Updated: Apr 16, 2021

學生在曲奇上畫出曼陀羅圖案 (照片來源: 鄧偉文)

Students drawing mandala on the cookies (Photo credit: Tang Wai Man)

The Education Bureau of Hong Kong revised its Secondary Education Curriculum Guide in 2017 and updated its one of the seven learning goals for the students – “to become an informed and responsible citizen with a sense of national and global identity… and respect for pluralism in society”. Schools are encouraged to achieve this goal through values education and implement it by providing students with holistic learning experiences, namely integrating the elements of cognition, affection, and action.


In response to the updated learning goal of pluralism, many school teachers who are responsible for other learning experiences (OLE) and moral and civic education have looked into the topics of ethnic minorities (EM) in Hong Kong. However, when the guideline discusses the value of respect for others, it merely advises students to accept the fact that everyone is unique. Dr. Tang Wai Man, Department of Anthropology, who is interested in intercultural education, thinks that this approach is rather passive in understanding ethnic relations. It also fails to achieve the goal of integrative learning. Dr. Tang thus referred to his earlier experience in another intercultural project, Multiculturalism in Action, which emphasizes partnership, mutual empowerment, and sustainability in its model, to devise some new intercultural projects to work with the school teachers.


One of the projects is to make mandala cookies with students. Many ethnic minority (EM) women in Hong Kong have good cooking skills and are creative in cooking. Dr. Tang invited two of them to conduct an intercultural workshop for a group of secondary school students. They innovated some cookies with mandala patterns and multiple flavors, such as ginger and cinnamon, and added a short description to explain how these elements are symbolizing South Asian cultures. Furthermore, they prepared some plain cookies and different colors of icing pens for the students in the workshop to let them draw their mandala on the cookies.


The workshop was held during the lunch hour, and it ran successfully. The students enjoyed the process of drawing mandala and were impressed by their EM teachers. One student said, “the cookies are too beautiful to eat… I hope that the teachers can come again…” And the EM teachers were also impressed by the students.
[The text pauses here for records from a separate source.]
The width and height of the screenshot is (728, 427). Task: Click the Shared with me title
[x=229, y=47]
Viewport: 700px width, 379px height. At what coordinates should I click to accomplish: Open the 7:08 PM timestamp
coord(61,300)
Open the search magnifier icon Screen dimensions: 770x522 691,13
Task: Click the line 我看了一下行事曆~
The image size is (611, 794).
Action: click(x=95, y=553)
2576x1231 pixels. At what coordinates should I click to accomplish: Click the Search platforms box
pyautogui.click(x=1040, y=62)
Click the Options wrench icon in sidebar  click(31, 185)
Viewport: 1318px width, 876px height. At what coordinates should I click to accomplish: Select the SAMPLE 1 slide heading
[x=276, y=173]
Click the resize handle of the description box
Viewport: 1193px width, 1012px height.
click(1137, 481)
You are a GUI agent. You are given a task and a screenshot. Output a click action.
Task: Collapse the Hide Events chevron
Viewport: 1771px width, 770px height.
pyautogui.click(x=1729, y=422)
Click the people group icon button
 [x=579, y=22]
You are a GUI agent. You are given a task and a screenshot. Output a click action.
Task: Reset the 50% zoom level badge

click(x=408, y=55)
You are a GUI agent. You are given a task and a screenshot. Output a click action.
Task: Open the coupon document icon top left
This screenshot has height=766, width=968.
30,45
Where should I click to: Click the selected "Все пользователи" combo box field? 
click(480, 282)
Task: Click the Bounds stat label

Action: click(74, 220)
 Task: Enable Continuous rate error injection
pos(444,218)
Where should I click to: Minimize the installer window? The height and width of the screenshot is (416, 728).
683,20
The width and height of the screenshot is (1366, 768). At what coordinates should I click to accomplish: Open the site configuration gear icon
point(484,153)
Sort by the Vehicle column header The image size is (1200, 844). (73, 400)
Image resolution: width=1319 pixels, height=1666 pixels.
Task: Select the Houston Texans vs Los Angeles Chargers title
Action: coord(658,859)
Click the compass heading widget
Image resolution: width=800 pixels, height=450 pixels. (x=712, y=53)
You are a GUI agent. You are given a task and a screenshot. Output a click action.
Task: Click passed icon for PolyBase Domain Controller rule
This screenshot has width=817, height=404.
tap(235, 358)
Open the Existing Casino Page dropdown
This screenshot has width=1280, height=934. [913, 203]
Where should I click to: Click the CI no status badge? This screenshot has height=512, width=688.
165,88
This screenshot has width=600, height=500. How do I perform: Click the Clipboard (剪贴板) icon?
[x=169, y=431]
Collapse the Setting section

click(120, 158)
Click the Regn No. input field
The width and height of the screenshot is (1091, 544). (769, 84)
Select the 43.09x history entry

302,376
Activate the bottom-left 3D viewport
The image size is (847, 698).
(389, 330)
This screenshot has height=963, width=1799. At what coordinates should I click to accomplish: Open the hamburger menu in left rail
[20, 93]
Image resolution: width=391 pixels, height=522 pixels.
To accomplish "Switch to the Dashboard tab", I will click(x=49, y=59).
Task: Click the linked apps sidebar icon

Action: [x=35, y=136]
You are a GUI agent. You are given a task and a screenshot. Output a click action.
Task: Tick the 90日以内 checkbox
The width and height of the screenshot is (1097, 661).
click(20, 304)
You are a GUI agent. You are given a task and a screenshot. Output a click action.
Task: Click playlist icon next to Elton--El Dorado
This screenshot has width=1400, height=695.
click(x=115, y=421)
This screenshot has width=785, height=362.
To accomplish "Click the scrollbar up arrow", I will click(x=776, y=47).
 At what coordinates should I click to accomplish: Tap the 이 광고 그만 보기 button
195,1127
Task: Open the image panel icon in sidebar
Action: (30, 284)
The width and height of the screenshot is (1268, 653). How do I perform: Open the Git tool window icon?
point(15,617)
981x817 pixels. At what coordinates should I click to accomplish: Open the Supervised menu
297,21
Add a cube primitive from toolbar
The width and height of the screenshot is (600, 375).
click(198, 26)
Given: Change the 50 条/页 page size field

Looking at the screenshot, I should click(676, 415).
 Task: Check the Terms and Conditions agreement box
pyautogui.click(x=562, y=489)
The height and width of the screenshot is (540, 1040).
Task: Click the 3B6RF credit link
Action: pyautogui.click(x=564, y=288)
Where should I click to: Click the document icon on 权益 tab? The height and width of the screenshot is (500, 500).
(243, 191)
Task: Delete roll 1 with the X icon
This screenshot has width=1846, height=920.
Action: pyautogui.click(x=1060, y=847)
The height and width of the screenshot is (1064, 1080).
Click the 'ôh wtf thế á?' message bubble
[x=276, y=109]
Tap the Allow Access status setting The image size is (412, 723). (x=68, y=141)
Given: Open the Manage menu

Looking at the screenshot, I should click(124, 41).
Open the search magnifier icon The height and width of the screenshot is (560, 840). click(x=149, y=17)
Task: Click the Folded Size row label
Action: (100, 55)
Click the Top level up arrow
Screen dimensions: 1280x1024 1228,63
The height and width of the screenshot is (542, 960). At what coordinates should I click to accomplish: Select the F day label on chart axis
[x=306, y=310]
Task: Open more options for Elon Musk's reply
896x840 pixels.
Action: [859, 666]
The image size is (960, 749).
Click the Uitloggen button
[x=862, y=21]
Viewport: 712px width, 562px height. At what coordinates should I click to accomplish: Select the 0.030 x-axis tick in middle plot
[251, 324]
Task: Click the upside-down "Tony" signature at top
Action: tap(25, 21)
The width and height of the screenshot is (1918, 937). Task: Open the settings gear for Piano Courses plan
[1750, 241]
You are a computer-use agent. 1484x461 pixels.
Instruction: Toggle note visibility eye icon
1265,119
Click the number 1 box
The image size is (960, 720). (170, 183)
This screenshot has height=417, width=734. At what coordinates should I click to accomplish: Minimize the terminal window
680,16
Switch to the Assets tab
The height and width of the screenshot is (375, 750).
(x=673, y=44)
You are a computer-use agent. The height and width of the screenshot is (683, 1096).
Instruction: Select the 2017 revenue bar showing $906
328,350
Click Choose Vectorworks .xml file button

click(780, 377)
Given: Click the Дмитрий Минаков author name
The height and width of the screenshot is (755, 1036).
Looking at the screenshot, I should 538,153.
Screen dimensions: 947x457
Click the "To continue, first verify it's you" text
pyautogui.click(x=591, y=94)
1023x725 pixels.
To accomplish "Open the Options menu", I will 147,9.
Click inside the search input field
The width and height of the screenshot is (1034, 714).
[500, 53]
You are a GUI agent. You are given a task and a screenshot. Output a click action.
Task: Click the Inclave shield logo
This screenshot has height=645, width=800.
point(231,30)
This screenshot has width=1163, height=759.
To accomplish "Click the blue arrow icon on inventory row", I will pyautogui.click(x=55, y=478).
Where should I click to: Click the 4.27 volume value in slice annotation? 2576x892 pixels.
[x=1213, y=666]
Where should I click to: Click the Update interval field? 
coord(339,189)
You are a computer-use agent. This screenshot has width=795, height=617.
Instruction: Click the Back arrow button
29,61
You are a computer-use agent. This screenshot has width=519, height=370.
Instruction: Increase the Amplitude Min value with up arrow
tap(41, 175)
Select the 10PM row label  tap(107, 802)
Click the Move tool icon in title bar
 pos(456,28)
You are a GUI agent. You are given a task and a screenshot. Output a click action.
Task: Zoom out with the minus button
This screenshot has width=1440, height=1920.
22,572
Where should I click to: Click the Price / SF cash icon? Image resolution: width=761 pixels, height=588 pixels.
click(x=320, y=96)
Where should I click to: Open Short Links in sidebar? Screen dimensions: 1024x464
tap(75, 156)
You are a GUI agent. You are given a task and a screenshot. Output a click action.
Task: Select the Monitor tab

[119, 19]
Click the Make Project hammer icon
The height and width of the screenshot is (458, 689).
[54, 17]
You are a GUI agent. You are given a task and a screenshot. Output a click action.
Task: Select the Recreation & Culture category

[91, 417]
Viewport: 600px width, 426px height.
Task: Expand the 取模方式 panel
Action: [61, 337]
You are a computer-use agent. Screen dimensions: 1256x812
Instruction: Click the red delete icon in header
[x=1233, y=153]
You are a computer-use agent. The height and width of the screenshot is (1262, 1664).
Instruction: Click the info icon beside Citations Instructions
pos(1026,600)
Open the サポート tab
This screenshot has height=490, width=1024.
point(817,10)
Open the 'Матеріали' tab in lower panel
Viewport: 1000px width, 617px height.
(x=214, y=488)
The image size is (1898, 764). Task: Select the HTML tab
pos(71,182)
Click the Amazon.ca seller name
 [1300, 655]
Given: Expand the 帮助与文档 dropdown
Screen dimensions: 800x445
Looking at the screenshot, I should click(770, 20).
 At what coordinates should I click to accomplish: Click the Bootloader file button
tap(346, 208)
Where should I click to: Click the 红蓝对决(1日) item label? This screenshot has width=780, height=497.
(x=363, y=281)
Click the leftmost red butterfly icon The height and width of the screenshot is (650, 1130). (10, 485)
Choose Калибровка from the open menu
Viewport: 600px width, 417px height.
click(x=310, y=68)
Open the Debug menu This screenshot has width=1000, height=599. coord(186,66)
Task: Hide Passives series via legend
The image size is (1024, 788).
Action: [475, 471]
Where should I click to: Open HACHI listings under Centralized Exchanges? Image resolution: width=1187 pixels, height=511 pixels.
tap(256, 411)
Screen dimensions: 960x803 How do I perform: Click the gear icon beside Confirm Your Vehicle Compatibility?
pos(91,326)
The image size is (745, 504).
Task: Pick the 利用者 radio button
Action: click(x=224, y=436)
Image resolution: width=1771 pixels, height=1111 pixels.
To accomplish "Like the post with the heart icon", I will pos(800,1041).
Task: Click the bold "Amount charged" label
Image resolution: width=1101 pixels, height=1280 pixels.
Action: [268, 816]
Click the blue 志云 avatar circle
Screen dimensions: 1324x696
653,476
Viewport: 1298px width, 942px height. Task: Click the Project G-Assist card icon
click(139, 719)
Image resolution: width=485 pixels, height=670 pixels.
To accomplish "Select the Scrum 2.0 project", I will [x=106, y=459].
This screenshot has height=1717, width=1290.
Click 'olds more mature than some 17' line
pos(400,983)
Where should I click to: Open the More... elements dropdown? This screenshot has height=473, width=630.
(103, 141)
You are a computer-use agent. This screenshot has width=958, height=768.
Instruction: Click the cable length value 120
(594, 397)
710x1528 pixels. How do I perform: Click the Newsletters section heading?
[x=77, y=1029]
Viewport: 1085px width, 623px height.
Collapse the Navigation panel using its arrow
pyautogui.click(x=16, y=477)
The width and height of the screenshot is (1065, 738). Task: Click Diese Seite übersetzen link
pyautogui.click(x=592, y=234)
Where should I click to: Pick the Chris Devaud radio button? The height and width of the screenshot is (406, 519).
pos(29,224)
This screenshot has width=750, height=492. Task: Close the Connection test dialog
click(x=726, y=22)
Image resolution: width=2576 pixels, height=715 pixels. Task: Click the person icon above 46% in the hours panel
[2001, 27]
One of the teachers said, “I didn’t expect that the boys would also be interested in drawing cookies… they were so focused…” In this one-hour program, the students acquired new cultural knowledge, actively participated in another culture, and socially engaged with people from another ethnic background. This aligns with the goal of integrative learning of cultural pluralism. However, it is challenging to sustain this kind of approach under the current education system since it only sets 10-15% of school time on OLE, and moral and civic education is only one of the five components in OLE.